This is a heating dominant climate. It gets cold. With that being said, it is also high desert, and gets pretty hot during June through September. The sun shade has always been a part of the design, as of yet it is not done. John has proposed a few designs, but his first one I liked better than the others. My point is that you cannot have a full fixed sun shade in this area; either it will be ok for the summer months, and shade way too much in the spring causing additional heating requirements, or it won’t shade enough in the summer and cause an additional cooling requirement. Thus I have always pushed for a dynamic, seasonal sun shade; one that can be deployed when needed (3 months) and retracted when heating is needed (the other 9 months). This isn’t as easy as it sounds, as anything which is movable adds complexity (and therefore cost). The sun shade is not light as it is made out of grating, thus retracting it is not a trivial process. Those details have to be ironed out. The requirements I gave John was that (1) the sun shade had to block all incoming light prior to fall equinox at 4pm when deployed, and (2) let all light through up to and including summer solstice when retracted. That is a big order.

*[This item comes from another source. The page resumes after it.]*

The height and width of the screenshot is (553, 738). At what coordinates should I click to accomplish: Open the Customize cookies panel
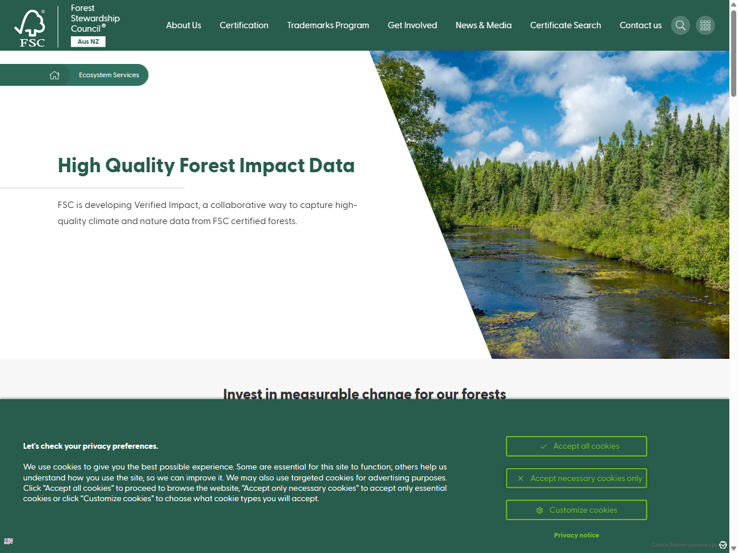576,510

So, with all that input in mind, I designed the following sun shade. It is a sun shade made up of two sections (i.e., “double”) (a) fixed horizontal out from the parapet, then (b) a movable part at a 45 degree angle to the horizontal. With this current design (see links below), I allowed for push back on the second design requirement (all light is let through to the equinoxes when retracted (up to a 46 degree sun altitude angle), and gets occluded towards the summer solstice). This only matters in spring, for in summer the shade is deployed for full shading. So, the two design compromises are: (1) fixed blocking to a 46 degree angle (equinox) instead of just to a 69 degree angle (solstice) as stated above, and (2) using a grid spacing of 1 inch on the movable grating compared to 1/4” spacing (7-SG-4 top and 19-SG-4 bottom grating). The chart graph file below shows the expected blocking degradation for each of these compromises. Per John’s statement: the retracted degradation in spring can be made up somewhere else, i.e. a small number of additional solar panels. The deployed degradation in summer, on the order of 10% at its worst, is not that significant. The actual moving mechanism and support struts and posts have yet to be worked out.
Note: Generic 65F heating degree days and 80F cooling degree days are shown on the chart, but what is much more important is the direct solar gain data which drives the passive heating. (Review the Thermostat, Temperature and Weather Logs data.) I have yet to get that data and find the proper factors for fitting it.
Note: I optimized the angles and lengths to minimize the square footage of the movable section, but it turned out that those fit John’s angles on the retaining walls almost to a “T”. Not bad!
Further work: I tweaked the shade design more to get better spring performance, at the expense of matching the top of the retaining wall and adding back in a double hinge for the south grate; but this double hinge is a lot better than the original one since it is off of a fixed support point. I was able to run a complete yearly analysis.